Factoring Receivables: 3 Things to Know

Posted by John Mauldin on Tue, May 28, 2013

Things you should know about factoring

In order to efficiently run a business, you must have cash.  It’s not a huge secret. 

In my tenure in the commercial finance industry from serving as a lowly analyst to managing factoring deals and asset based loans, the most important thing I’ve learned is that no matter the industry your company serves, you must have cash to meet daily needs:

  • Meet that all important Friday payroll.
  • Keep your vendors happy.
  • Buy inventory.
  • Business development.

It really doesn’t work when you don’t plan out your cash flow.  What I mean is plan what vendors are coming due, how much your payroll is, and any other obligations. 

In addition you should always have cash reserves.  At the end of the day, the strength of your balance sheet is what leads to success.

Factoring is the way to go………………….

If you own a business and you find that you’re really disorganized in how you manage cash or because of slow collections you have tight cash flow, and you really want to try improving cash flow, you may want to consider factoring receivables.

Factoring is a form of specialized commercial financing where you sell your company’s receivables relating to credit worthy customers to a third party known as a factor. 

Advance rates do vary, but are typically around 80% with the remaining portion reserved until the invoice is paid. 

Once the invoice is paid, you can get the remaining portion back less any applicable fees.

The Things You Should Know…..…….

Going back to the title of my article, there are so many things that a business owner needs to know about factoring.  What I’d like to do is outline what I feel are the most important things you should know regarding factoring.

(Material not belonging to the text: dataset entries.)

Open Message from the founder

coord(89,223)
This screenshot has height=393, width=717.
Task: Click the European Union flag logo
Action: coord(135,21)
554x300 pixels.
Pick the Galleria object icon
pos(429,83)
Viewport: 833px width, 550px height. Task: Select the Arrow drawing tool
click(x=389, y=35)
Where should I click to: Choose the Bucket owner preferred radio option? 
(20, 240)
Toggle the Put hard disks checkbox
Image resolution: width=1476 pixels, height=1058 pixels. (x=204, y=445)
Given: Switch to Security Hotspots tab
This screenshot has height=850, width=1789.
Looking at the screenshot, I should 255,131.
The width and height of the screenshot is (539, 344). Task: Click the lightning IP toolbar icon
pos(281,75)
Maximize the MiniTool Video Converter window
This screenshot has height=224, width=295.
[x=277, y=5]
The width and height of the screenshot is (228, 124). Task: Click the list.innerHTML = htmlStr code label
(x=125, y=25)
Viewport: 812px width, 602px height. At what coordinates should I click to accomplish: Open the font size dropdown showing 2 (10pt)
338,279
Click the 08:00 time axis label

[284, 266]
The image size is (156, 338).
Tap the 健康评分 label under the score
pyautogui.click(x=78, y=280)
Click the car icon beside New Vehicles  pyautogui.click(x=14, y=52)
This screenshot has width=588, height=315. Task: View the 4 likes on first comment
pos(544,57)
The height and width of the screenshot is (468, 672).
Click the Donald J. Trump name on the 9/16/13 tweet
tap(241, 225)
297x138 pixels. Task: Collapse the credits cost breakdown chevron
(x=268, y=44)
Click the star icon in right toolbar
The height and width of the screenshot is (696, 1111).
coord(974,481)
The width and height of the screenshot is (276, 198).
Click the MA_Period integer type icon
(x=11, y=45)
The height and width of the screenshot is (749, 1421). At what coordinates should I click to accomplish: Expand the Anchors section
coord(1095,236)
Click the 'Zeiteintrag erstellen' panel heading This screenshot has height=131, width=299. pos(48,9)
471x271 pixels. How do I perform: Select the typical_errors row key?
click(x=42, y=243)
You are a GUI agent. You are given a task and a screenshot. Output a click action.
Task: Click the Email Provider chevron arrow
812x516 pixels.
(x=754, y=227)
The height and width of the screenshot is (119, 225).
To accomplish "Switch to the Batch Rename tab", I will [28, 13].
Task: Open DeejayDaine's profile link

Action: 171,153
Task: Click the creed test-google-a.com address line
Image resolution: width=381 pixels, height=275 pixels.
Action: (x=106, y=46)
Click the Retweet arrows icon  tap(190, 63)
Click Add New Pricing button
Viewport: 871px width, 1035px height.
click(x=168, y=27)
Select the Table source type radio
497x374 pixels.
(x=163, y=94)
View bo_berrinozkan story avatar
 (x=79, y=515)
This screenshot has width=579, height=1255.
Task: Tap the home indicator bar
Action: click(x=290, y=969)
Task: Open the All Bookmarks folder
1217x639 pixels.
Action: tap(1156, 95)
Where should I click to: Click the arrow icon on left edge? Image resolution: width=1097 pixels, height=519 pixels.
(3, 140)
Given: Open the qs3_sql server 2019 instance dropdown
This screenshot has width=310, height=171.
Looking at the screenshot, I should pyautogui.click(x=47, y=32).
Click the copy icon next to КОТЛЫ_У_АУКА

  • Closing the Gap:  Factoring really helps close the gap between when you bill your customer for products or services and when the receivable is collected. 

Many companies will work really hard to stretch payments to you.   Customers can pay upwards to 30, 60, and 90 days.  There’s no way you can adequately pay the bills if it’s takes them that long to pay you. 

I’ve found that some business owners have a difficult time really keeping their cash flow organized.  Really……most of the time it comes back to one point……trying to adequately manage your receivables and staying on top of collections, which leads into my second point.

  • Accounts Receivable Management:  If you find yourself having a difficult time staying on top of your receivable collections, the factoring company also monitors your receivables (or the ones you factor at least). 

They want to make sure invoices are paid as well.  In their due diligence process they at times find out if there are issues with invoices and can notify you rather quickly.

  • Not a Long Term Commitment and Won’t Cost an Arm and a Leg:  A factoring line is considered short term financing.  If you look into taking out a factoring line, then you’re not looking at a long term commitment to a bank.

The other thing too is while yes there is a fee……it won’t break the bank. 

Depending on the factoring company you choose to go with fees can be based on how far an invoice ages out.  If you choose to not factor all of your receivables then maybe look at only factoring your customers that pay the fastest.  It could save you in fees while improving your cash flow.

Food for thought………depending on the factoring company you go with, everything from the application to submitting your invoices for purchasing to requesting funding is done online and is virtually paperless.  Approvals can be as quick as a few days.

If you’re not a planner and don’t know what bills are due from one week to the next, or if you own a business and just a need a little help from time to time.  Then consider investing in a factoring program.  Hope this helps in your decision making process.  Good luck!